§ What the task requires
Copy out all of the records below line for line, without changing anything.

Data entries:
┄┄┄┄┄┄┄┄┄┄
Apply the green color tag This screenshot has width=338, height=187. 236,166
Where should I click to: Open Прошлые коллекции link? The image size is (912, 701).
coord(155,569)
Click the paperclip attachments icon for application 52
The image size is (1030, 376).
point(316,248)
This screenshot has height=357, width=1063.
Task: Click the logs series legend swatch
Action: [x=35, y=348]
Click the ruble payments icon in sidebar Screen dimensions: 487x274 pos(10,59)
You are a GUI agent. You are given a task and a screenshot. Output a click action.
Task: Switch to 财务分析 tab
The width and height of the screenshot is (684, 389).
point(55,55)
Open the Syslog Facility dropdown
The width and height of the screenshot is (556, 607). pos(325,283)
┄┄┄┄┄┄┄┄┄┄
§ Solved exercise
Apply the green color tag This screenshot has width=338, height=187. 236,166
Where should I click to: Open Прошлые коллекции link? The image size is (912, 701).
coord(155,569)
Click the paperclip attachments icon for application 52
The image size is (1030, 376).
point(316,248)
This screenshot has height=357, width=1063.
Task: Click the logs series legend swatch
Action: [x=35, y=348]
Click the ruble payments icon in sidebar Screen dimensions: 487x274 pos(10,59)
You are a GUI agent. You are given a task and a screenshot. Output a click action.
Task: Switch to 财务分析 tab
The width and height of the screenshot is (684, 389).
point(55,55)
Open the Syslog Facility dropdown
The width and height of the screenshot is (556, 607). pos(325,283)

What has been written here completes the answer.